Behavioral Market Design
Max Planck Guest Lecture
- Date: Feb 12, 2025
- Time: 05:00 PM - 07:00 PM (Local Time Germany)
- Speaker: Prof. Dr. Axel Ockenfels (University of Cologne and MPI for Research on Collective Goods, Bonn)
- Axel Ockenfels is a professor of economics at the University of Cologne and, since 2023, a director at the Max Planck Institute for Research on Collective Goods in Bonn. In Cologne, he heads the Laboratory for Economic Research; he was also head of the Institute of Energy Economics (until 2007) and the Center of Excellence for Social and Economic Behavior (until 2023). Professor Ockenfels has held long-term guest positions at Harvard and Stanford, amongst others. He is a member of the German National Academy of Sciences Leopoldina, the Berlin-Brandenburg Academy of Sciences, the North Rhine-Westphalian Academy of Sciences, Humanities and the Arts, and the German Academy of Science and Engineering (acatech). He is also a member of the Scientific Advisory Board at the Federal Ministry for Economic Affairs and Climate Action, the Economists' Round Table and the Climate Round Table at the Federal Chancellery, as well as the Scientific Advisory Board of the Bundesnetzagentur. His research has been honored with numerous scientific awards, including the Gottfried Wilhelm Leibniz Prize from the German Research Foundation. His expertise in market design and behavioral research is sought after by governments, market platforms, and companies.

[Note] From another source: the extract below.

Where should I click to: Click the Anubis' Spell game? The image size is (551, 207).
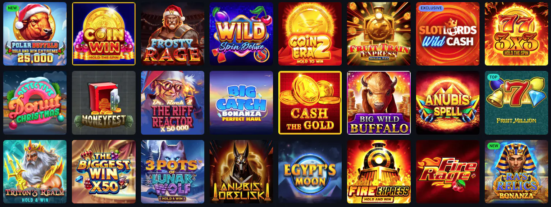[x=448, y=103]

- Location: Freiburg/Germany, Fürstenbergstr. 19
- Room: Seminar room (F 113) | Guests are welcome; please register
- Host: MPI-CSL in cooperation with the Walter Eucken Institute
- Contact: c.hillemanns@csl.mpg.de
Addressing pressing economic and social challenges – such as pandemics and other health crises, climate change, and energy scarcity – requires changes in behavior. In this talk, I will use case studies, primarily from my own research, to illustrate how human behavior and bounded rationality influences the design of institutions aimed at aligning incentives and actions with overarching goals. I will argue that economic design research and behavioral science are often complementary, rather than substitutes, in promoting effective behavioral change.